Throughout history, during meetings between Aboriginal and non-Aboriginal people, some Aboriginal leaders requested education for their communities. They wanted to understand and integrate the aspects of western culture they felt were important. Regrettably, they could not have foreseen the eventual outcome.
Beginning in the mid-19th century, the government and religious orders reasoned that Aboriginal adults would not willingly give up their so-called "heathen" ceremonies, way of life, and languages. Consequently, assimilation would have to take place through the indoctrination of Aboriginal children. To accomplish this, children were often transferred from their homes and communities to residential schools on reserves and off reserves. Photographs were used to portray the schools as positive vehicles for converting a tribal people from "savages" to "civilized members" of Canadian society.

Dataset section:
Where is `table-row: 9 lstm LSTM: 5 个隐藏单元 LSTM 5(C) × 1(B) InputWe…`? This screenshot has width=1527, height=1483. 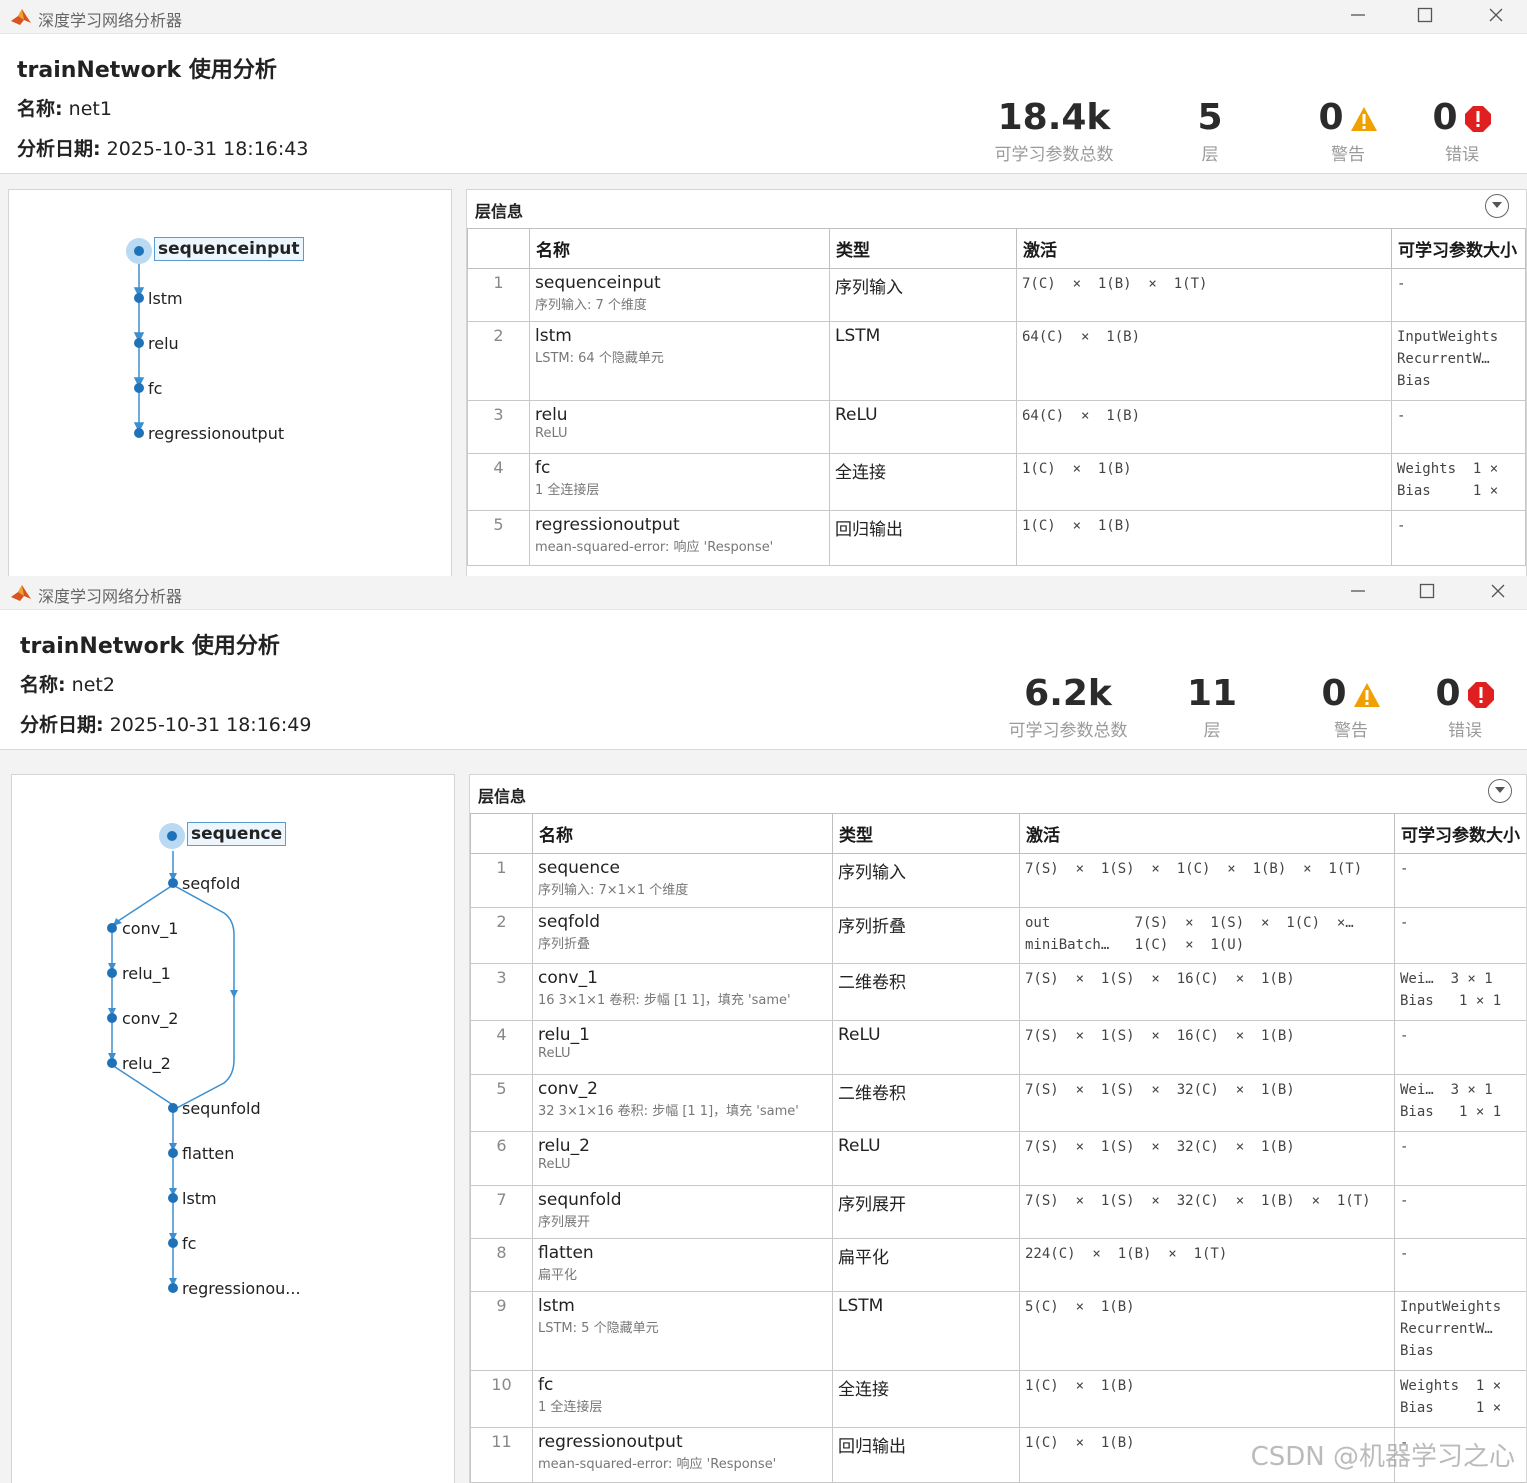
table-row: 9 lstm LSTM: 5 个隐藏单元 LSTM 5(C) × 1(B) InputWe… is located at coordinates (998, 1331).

What this task involves: Could you carry the passage about Aboriginal children and residential schools forward, picking up right after its last sentence?

Task answer:
Sessional Papers, Report by Hayter Reed, Deputy Superintendent General of Indian Affairs, vol. XXXI, no. 1, 1897, Emancipation from Superstitions, p. xxxii: "The year just passed has shown the department that the sun dance has become an Indian ceremony almost, if not quite, of the past. For a long time the department's policy has been in the direction of suppressing it by moral suasion, and step by step, it has been robbed of its most revolting ceremonies, so that in the end it has afforded little attraction to a great proportion of the Indian population. So long as it remained a prominent performance, so long did it keep burning those superstitions which it was sought to eradicate".